Academics and Research

Law school professor featured in article about Supreme Court split decision

Tuesday’s 4-4 split decision by the U.S. Supreme Court — on a case involving fees collected by labor unions from workers who choose not to join unions — is the second such split decision in the past month, due in part to the death of Justice Antonin Scalia.

The vote has news organizations across the country wondering whether more tie decisions are likely until a replacement for Scalia is named, and one of the experts being consulted is Justin Pidot, an associate professor at the University of Denver’s Sturm College of Law.

The National Law Journal features a Q&A with Pidot — who has an article forthcoming in the Minnesota Law Review on tie votes in the Supreme Court — in its March 29 story titled “How Justices Can ‘Dig’ Their Way Out of Tie Votes.”
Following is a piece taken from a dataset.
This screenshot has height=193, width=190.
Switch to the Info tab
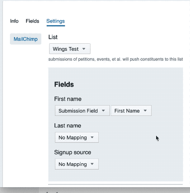point(14,21)
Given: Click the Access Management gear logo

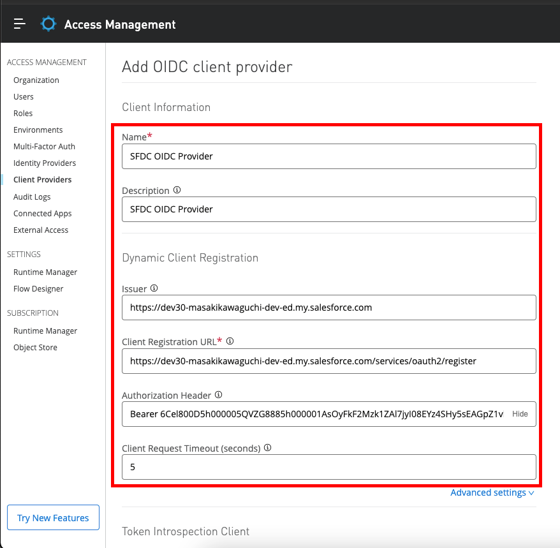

Pidot examined the 164 cases in which a tie vote occurred between 1925 and 2015. The two recent split votes, he told the National Law Journal, suggest that “the justices may be unwilling to find common ground or to find a means of disposing of these cases without throwing up their hands. I think it’s a real loss and risks further eroding public confidence in the court.”
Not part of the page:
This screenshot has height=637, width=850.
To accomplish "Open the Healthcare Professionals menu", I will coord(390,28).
Pidot goes on to say in the article that public confidence in the Supreme Court has eroded in recent years due to a number of controversial decisions that are viewed as highly political, including Bush v. Gore, same-sex marriage and Citizens United.

“When you take that growing distrust for the court and add to it a term that has a number of high-profile, high-stakes, deeply divisive cases … I think the optics are bad,” he tells the National Law Journal. “It looks like politics are dominating the needs of the country.”